I question my intent. Why DO I work? I make lists. They include things like how my salary contributes to the standard of living we enjoy (traveling, foodie dinners out, entertaining friends at home). It includes our health insurance, Isaac attending the preschool we’d like, and the importance of my son seeing a mom who is a strong role model and a hard worker, and other such crap.

The problem is, I have just as many girl friends who stay home with their kids as those who work and they, too, are strong role models for their babies. You don’t need to work outside of the home to model a strong work ethic. You don’t need to be on salary to contribute to the greater good. I don’t need to work in an office setting to teach my son these values. Likewise, if we didn’t travel as much, didn’t eat at as many farm-to-table restaurants, and had a higher medical co-pay, I believe it is entirely possible that we would adjust and be just as happy.

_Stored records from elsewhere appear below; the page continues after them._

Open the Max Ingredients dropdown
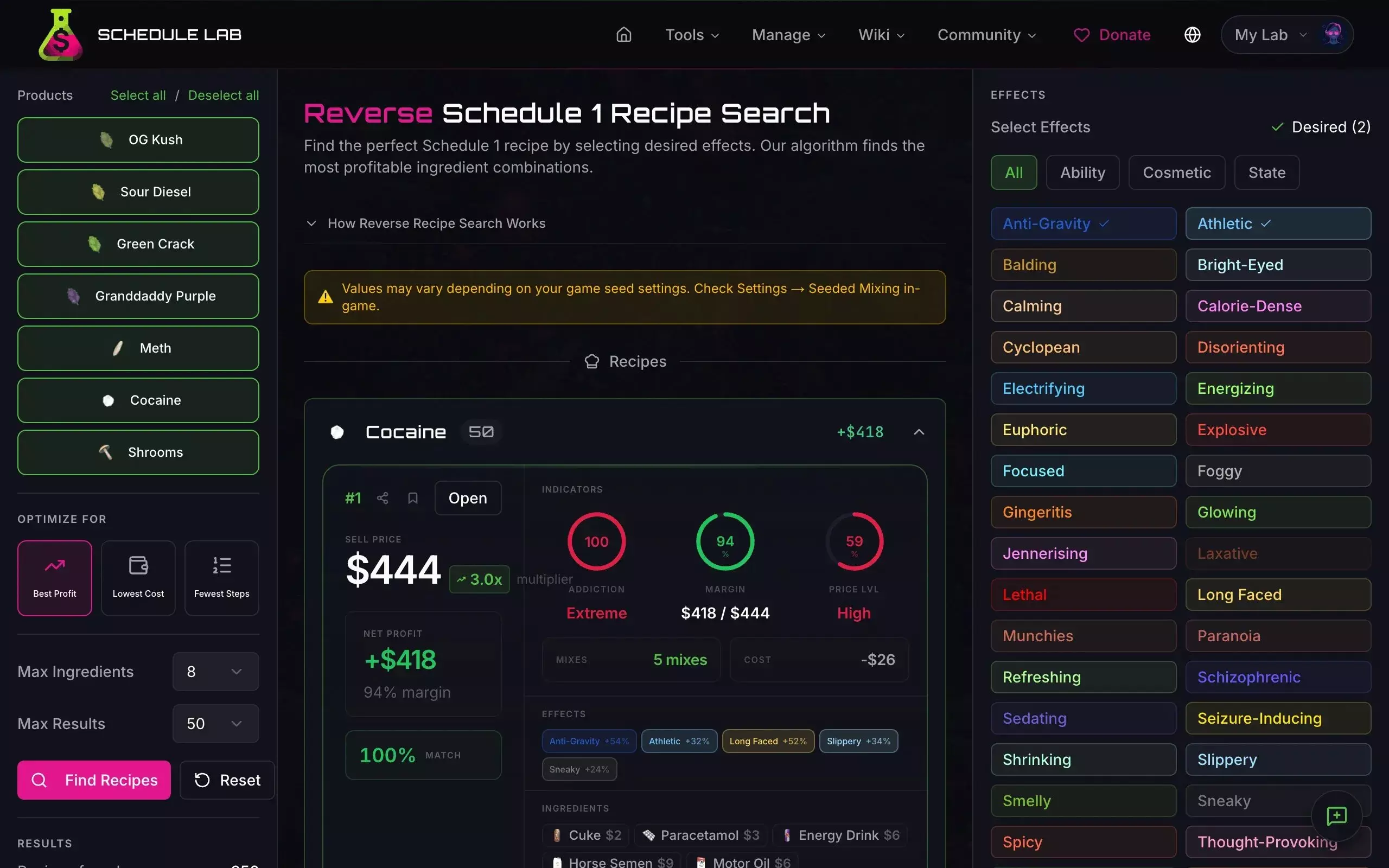Image resolution: width=1389 pixels, height=868 pixels. pos(215,671)
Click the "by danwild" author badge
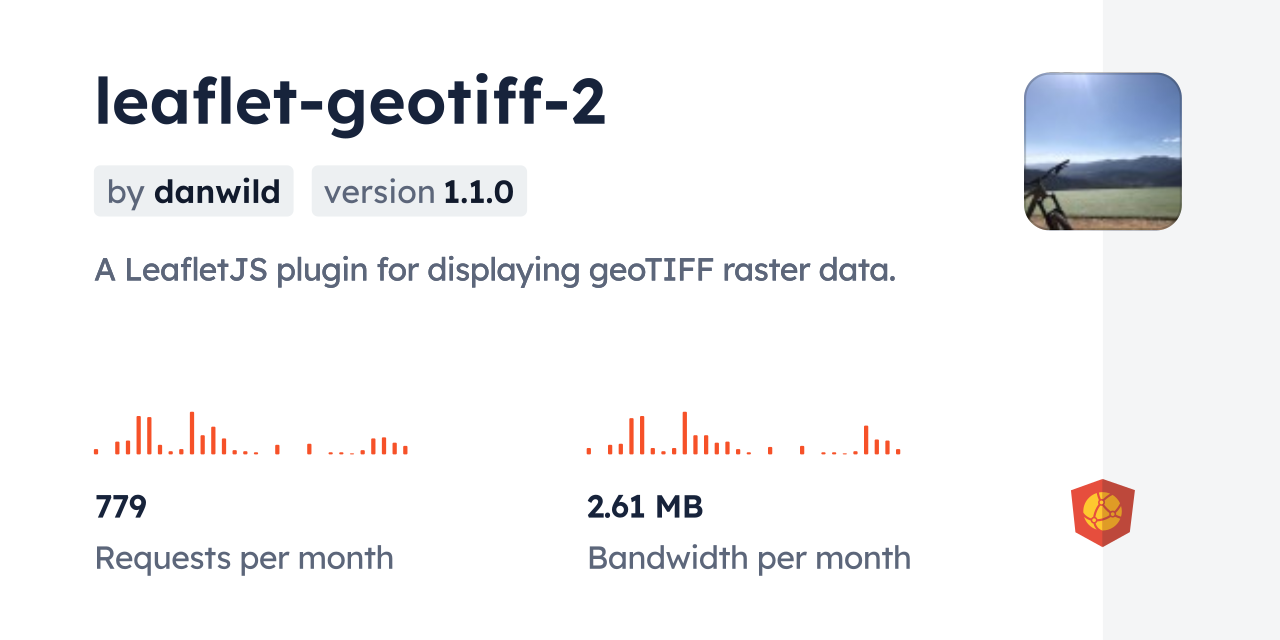Viewport: 1280px width, 640px height. (194, 191)

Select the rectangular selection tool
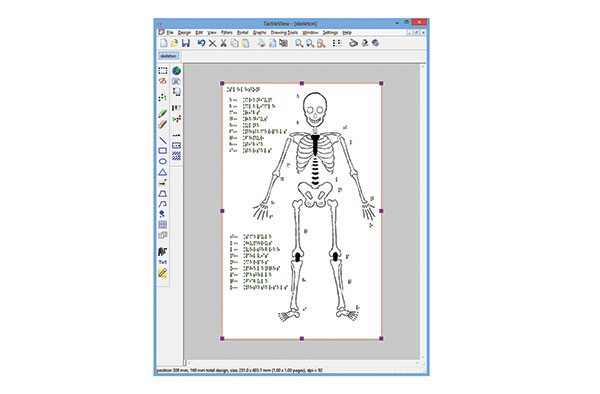click(163, 71)
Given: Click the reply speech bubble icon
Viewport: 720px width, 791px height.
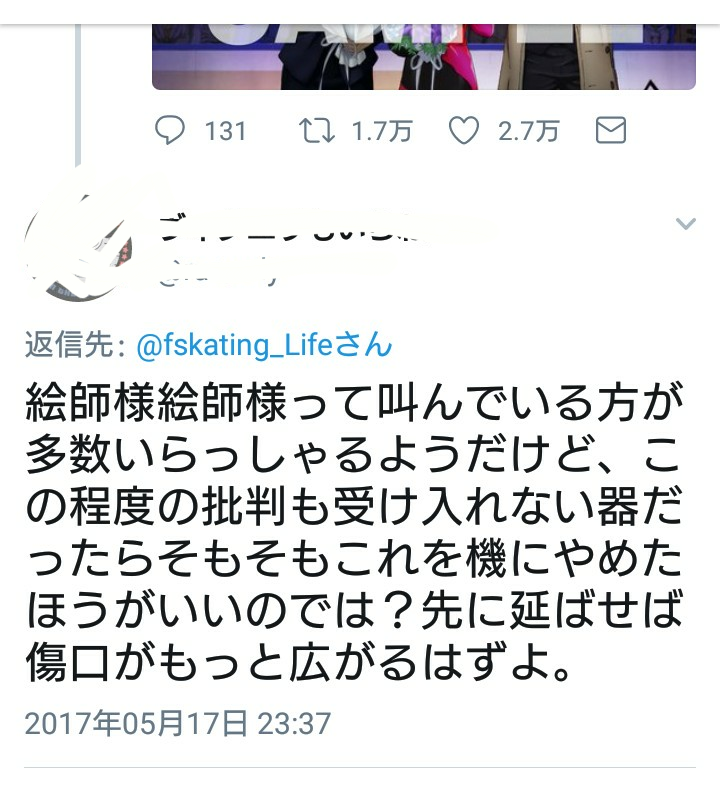Looking at the screenshot, I should 170,130.
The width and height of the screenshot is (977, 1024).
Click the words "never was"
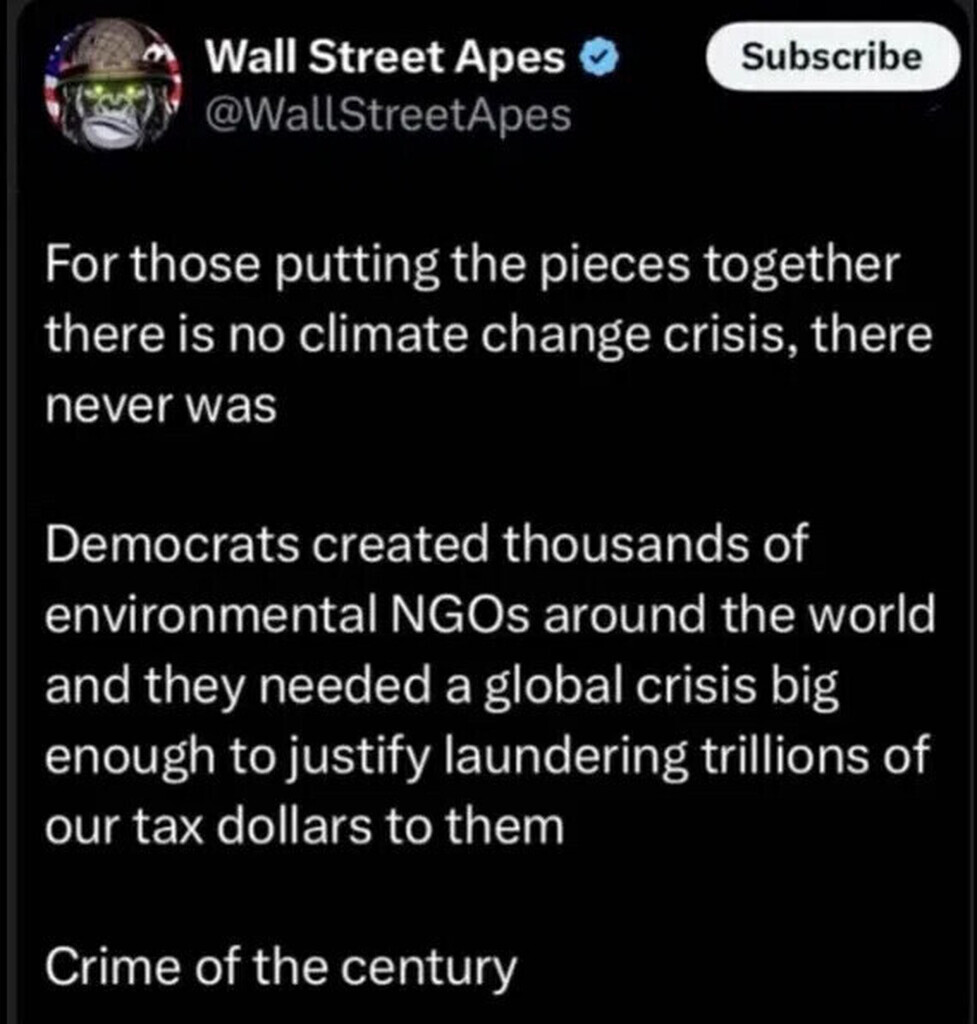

So why, WHY, do I do this? Why am I not home making my son peanut butter sandwiches and asking him how he’d like them cut each day for lunch instead of cursing whatever demon-spawn causes peanut allergies, thus forcing me to smear harder-to-spread-than-peanut-butter almond butter on bread for my son’s lunch at 10:00pm so his classmate’s body doesn’t do whatever it does when he comes into contact with the damn nuts?!

I’m PRETTY sure this is one of those puzzles that doesn’t really have a right answer which irritates me because I’m a perfectionist and I WANT THE RIGHT ANSWER. (I really hate that.) I’m fairly certain that it has to do with my attitude: It doesn’t actually matter how much I love my students (I do) or how well suited I am for my job (I am) if, when I see my son, I immediately double over with the awful, awful guilt of Mom Fail. It basically means I’m sabotaging the goodness in both through the amount of chastisement I feed myself on a regular basis. Working doesn’t make me a bad parent anymore than staying home makes me a good parent, and that’s hard for me to accept because I tend to have an all or nothing personality. So here’s where you picture me doing some form of cheerleading move- which I do often and is absurd because I was never a cheerleader.  (I was in marching band, so…) And then you picture me yelling:

(I should have been a cheerleader.)

(I should have been a cheerleader.)

“YOU DO IT, MAMA! Stop constantly second guessing yourself and do whatever it is you’re doing well. (And it’s alright to actually find enjoyment in it, for crying out loud! Liking your job doesn’t make you a bad mom either!) What is important is that your children see your virtues- your work ethic and your compassion and your joy and your dedication. That stuff pours out regardless of where you spend your days so CUT OUT THAT CRAP about critiquing yourself and quiet that idiot voice!  Underneath whatever else is up around the surface calling you a less-than-mommy, there is a parent who deeply wants to do right by her child and THAT your child needs to see more than anything else.”

*Insert slow clap.* Take a bow. That’s right, Mama!

(I’m still clapping for you…. in my head… as I’m finishing my lesson plans.)